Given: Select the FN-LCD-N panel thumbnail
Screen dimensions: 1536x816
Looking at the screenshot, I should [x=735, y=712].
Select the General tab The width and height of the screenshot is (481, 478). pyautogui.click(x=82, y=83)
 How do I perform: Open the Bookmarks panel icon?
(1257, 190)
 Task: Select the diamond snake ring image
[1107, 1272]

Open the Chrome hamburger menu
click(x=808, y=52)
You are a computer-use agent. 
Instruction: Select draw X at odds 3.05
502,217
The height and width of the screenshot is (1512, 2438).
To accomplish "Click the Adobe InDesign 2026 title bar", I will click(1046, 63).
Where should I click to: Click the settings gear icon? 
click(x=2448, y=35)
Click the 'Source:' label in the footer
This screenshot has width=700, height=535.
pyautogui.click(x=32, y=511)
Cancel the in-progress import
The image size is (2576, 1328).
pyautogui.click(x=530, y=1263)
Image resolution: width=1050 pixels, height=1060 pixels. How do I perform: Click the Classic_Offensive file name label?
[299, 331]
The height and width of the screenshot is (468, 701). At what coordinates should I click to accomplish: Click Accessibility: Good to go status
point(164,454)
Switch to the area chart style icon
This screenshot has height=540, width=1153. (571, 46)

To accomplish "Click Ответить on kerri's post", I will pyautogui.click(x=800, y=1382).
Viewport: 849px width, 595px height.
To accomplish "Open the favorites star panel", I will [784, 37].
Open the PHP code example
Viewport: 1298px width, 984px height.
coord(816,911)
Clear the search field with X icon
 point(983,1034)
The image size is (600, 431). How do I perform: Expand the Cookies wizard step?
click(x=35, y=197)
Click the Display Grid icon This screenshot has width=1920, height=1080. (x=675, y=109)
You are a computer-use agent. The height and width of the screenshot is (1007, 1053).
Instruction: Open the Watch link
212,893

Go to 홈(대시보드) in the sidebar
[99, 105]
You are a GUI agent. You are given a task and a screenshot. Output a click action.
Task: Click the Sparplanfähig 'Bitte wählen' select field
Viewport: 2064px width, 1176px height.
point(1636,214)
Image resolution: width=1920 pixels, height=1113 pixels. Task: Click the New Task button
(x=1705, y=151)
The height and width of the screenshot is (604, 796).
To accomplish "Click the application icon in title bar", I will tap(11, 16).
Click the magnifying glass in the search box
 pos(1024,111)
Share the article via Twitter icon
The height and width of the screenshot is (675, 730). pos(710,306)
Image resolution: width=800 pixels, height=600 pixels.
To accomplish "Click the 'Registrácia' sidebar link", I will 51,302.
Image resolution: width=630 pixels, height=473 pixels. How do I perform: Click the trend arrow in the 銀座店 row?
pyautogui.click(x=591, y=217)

· · · ·

**Aim:**
Copy the rows verbatim, beginning at the line that contains "Open the Chrome hamburger menu" and stopping after the line that contains "will click(1046, 63).".

**Problem solution:**
Open the Chrome hamburger menu
click(x=808, y=52)
You are a computer-use agent. 
Instruction: Select draw X at odds 3.05
502,217
The height and width of the screenshot is (1512, 2438).
To accomplish "Click the Adobe InDesign 2026 title bar", I will click(1046, 63).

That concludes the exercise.